Action item:
Locate the string "computer" in the records below. Copy every line where it occurs.

BEGIN Supplied data

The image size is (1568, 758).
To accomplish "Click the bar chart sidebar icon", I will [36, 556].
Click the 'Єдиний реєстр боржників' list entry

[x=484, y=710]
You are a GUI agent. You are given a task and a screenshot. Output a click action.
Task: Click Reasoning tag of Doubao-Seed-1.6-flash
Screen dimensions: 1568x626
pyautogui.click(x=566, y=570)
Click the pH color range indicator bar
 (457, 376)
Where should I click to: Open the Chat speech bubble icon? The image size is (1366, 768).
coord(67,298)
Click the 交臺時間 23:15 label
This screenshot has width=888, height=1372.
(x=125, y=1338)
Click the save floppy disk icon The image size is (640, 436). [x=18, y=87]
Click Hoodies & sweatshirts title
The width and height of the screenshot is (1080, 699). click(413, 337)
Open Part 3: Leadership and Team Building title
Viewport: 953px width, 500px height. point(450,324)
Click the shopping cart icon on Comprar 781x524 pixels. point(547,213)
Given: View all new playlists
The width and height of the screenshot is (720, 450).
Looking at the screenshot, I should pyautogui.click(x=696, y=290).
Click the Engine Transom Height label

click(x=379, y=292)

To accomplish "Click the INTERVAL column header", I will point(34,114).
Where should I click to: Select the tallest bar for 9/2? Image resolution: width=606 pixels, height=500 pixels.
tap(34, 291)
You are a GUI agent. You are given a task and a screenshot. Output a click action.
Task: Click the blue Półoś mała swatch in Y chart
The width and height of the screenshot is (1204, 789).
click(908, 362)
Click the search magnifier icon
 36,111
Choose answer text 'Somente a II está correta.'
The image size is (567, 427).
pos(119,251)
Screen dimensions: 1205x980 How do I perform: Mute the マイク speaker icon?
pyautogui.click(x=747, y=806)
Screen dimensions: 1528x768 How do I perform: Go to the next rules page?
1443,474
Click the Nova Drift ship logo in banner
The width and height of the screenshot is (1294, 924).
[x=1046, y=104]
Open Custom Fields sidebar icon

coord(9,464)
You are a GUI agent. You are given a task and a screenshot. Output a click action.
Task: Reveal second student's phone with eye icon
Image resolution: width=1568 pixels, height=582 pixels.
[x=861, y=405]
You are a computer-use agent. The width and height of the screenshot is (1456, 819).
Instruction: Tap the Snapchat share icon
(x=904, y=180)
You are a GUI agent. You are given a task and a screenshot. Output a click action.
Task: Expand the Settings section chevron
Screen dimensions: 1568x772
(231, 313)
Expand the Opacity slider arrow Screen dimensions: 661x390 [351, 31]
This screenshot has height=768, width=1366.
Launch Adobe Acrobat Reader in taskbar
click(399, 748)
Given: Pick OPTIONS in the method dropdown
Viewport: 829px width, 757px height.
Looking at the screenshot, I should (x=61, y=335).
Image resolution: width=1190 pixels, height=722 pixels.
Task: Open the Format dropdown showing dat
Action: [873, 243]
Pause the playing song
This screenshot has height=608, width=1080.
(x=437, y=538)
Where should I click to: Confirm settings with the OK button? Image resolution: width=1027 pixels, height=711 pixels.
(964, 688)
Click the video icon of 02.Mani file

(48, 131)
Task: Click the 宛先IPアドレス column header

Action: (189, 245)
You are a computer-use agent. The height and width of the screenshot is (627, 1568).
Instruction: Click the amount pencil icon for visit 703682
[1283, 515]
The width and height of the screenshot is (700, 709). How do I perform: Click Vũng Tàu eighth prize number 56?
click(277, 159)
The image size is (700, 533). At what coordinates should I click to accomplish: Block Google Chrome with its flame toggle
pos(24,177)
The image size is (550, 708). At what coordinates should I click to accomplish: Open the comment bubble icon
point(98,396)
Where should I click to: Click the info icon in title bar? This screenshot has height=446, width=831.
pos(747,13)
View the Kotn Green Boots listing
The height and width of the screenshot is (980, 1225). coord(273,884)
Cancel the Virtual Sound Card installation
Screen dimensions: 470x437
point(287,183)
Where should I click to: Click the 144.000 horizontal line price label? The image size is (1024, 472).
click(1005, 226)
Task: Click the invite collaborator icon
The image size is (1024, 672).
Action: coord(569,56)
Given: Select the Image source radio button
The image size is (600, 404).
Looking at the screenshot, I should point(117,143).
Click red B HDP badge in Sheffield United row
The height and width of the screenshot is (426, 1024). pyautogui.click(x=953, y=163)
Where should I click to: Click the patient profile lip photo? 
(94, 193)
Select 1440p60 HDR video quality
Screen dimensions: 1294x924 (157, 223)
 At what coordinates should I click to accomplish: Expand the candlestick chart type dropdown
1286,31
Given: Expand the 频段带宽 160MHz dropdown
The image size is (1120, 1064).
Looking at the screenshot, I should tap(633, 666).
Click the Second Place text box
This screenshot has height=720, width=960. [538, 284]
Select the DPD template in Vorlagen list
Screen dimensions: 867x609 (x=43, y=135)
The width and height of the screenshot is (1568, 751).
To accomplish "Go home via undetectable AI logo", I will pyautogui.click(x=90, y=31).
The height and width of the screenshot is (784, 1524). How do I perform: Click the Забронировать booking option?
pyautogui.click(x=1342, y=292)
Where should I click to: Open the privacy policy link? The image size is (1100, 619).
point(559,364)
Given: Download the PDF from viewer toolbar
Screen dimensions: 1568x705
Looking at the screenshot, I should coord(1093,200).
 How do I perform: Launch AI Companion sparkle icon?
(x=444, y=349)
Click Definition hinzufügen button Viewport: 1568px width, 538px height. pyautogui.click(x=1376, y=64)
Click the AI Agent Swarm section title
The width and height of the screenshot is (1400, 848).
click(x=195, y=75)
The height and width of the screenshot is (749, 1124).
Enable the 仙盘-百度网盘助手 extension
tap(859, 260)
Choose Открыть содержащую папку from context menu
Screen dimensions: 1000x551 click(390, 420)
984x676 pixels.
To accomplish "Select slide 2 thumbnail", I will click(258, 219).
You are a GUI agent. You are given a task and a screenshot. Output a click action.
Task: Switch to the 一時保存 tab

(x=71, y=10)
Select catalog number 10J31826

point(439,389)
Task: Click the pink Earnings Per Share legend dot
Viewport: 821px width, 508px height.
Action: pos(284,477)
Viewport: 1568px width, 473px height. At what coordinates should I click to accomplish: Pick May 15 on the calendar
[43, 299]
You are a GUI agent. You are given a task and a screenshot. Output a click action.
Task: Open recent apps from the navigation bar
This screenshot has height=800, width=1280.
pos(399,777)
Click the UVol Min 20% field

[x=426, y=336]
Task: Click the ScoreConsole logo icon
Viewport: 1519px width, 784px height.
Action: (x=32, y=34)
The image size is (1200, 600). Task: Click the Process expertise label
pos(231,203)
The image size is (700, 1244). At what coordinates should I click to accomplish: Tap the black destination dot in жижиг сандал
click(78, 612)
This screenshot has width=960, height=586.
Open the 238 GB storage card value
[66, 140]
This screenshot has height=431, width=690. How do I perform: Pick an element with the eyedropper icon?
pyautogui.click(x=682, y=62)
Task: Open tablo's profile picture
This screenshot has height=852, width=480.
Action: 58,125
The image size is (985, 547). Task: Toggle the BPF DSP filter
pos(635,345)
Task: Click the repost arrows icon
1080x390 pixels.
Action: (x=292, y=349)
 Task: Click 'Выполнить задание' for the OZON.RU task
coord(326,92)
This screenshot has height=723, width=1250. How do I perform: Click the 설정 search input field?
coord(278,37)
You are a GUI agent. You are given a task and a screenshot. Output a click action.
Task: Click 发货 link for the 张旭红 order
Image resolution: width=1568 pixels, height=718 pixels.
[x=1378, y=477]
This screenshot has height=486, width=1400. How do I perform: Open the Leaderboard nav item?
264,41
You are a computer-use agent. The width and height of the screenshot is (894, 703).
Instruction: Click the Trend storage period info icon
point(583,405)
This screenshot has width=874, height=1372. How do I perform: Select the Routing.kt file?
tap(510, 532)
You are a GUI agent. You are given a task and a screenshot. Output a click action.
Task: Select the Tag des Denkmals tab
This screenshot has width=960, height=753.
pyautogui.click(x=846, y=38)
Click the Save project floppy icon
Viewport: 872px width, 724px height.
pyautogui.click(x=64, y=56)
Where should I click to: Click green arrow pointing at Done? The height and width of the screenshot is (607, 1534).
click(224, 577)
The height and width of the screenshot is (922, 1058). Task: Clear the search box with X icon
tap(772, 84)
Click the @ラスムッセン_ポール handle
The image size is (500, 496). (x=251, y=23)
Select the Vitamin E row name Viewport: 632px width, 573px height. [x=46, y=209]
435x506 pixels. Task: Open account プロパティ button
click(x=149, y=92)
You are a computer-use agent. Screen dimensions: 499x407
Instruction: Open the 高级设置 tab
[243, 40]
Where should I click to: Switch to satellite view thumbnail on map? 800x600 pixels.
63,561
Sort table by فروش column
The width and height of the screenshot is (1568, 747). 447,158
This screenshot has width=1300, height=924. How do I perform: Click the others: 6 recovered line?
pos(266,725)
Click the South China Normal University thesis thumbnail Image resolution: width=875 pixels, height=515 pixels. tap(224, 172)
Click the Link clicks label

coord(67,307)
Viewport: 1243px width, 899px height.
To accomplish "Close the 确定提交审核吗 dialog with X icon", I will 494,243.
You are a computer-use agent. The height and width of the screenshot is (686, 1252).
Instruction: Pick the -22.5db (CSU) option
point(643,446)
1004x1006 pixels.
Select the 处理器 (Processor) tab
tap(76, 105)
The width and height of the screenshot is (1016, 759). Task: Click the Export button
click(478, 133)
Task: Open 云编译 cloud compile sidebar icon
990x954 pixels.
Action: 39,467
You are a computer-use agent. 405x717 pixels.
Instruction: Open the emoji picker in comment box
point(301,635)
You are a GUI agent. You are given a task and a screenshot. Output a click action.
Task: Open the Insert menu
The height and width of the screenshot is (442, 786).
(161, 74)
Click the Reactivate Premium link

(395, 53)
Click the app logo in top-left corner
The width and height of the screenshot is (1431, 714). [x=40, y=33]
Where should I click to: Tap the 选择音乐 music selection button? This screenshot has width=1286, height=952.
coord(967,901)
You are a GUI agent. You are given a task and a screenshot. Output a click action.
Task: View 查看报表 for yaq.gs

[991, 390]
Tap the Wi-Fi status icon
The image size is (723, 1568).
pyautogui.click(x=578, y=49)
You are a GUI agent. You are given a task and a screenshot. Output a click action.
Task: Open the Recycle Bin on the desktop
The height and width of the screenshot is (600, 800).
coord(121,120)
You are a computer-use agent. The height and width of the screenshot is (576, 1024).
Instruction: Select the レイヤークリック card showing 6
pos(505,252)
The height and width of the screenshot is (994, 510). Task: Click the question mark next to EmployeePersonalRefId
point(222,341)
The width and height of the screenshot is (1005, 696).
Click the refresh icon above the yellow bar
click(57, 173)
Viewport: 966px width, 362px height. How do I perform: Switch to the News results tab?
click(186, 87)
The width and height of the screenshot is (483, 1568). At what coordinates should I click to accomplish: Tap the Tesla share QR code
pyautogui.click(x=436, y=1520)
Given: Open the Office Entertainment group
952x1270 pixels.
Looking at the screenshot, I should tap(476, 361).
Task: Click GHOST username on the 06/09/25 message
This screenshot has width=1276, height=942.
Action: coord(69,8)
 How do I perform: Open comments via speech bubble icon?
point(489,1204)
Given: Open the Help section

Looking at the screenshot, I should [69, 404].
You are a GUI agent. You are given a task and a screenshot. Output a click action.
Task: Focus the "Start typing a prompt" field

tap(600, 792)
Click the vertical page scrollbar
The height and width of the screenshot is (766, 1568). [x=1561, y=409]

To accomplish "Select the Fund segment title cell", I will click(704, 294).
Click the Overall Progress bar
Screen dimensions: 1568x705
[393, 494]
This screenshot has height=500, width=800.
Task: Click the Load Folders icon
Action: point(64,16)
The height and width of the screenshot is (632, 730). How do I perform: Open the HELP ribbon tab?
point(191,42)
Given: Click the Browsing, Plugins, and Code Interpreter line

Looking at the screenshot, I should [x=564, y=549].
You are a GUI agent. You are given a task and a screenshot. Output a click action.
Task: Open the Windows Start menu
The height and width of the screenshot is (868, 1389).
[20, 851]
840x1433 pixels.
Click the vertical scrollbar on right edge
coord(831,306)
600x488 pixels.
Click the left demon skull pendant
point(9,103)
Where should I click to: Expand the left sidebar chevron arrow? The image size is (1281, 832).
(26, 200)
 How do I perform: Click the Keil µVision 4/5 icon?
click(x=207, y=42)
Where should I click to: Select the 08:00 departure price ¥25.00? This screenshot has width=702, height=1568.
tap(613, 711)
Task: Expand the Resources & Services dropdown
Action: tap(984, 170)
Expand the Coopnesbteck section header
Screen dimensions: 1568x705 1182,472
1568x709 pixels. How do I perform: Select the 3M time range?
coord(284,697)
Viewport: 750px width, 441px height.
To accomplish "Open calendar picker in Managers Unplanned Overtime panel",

END Supplied data

Exercise output:
You are a computer-use agent. The width and height of the screenshot is (1456, 819).
You are a computer-use agent. The height and width of the screenshot is (627, 1568).
You are a computer-use agent. The width and height of the screenshot is (894, 703).
You are a computer-use agent. Screen dimensions: 499x407
You are a computer-use agent. The height and width of the screenshot is (686, 1252).
You are a computer-use agent. 405x717 pixels.
You are a computer-use agent. The height and width of the screenshot is (576, 1024).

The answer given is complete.